The Drakenstein Municipality says it is undeterred by a damning report recently published by the Financial Sector Conduct Authority (FSCA) in which the authority claims that the municipality is one of 3 262 employers who is an arrears with their worker’s pension fund contributions.
According to the FSCA’s report municipalities’ Municipal Councillors Pension Fund (MCPF) contributions were in arrears by R1 billion, while companies within the private sector were in arrears of up to R6 billion by April this year.
The Drakenstein Municipality has slammed the report and said all its municipal staff members’ pension fund contributions “are 100% paid-up” notwithstanding claims by FSCA that it was in arrears for up to 125 months by April.
The municipality further said none of its municipal staff were members of the MCPF, Riana Geldenhuys, municipal spokesperson told Paarl Post.
She said there was a long-standing dispute between two municipal councillors and the MCPF.
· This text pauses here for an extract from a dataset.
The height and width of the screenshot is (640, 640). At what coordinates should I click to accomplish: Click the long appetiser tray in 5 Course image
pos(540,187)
“These two councillors have no dispute with the municipality as the member and employer contributions are paid each month to a fund elected by them (the councillors) and are up to date. The underlying dispute arose when the MCPF was placed under curatorship as far back as 2017. The court on 23 March 2023 extended the curatorship for a further period.
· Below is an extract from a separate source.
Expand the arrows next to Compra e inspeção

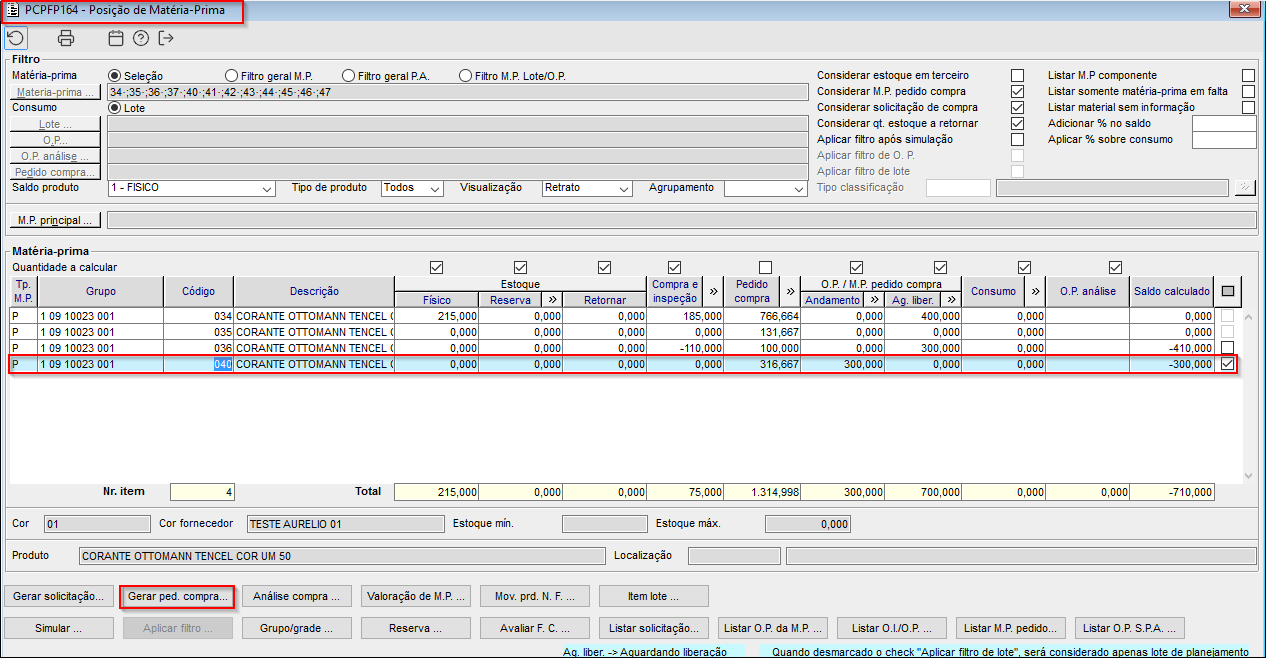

“This particular fund experienced ongoing governance and compliance challenges for many years and as a result many councillors resigned from the fund. The Drakenstein Municipality is paying over all contributions of all our 65 councillors to the elected funds of their choice and therefore is not in arrears to the MCPF or any other fund.”
FSCA’s report could mean a compromise to the retirement benefits of members of a specific fund, to the extent that if an employer fails to make contributions for up to three months the member will likely not be paid the insured amount due to outstanding premiums.
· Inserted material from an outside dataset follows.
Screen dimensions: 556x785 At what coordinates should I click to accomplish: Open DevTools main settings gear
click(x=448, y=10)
Prof Piet le Roux, a labour law expert, believes the report paints an incriminating picture.
“In most cases the employer is under a full obligation to pay over its share plus the employees share of the pension contributions to the fund.
“For some of these employers listed here, it is likely that payments were never even made.
“The employee would receive a payslip that indicates the money has been deducted, but they won’t know whether the contributions have indeed been made.
“There could be several reasons for this. Some employers commit fraud while other simply don’t have the funds and then create the impression (on paper) that pension fund contributions are being deducted.”
Le Roux has advised employees who suspect irregular activities with their pension fund contributions to enquire directly with their fund.
“It could be quite a lengthy process, but these are funds that will ensure life after retirement,” he added. “In light of this report it would therefore be wise just to confirm whether your contributions are up to date.”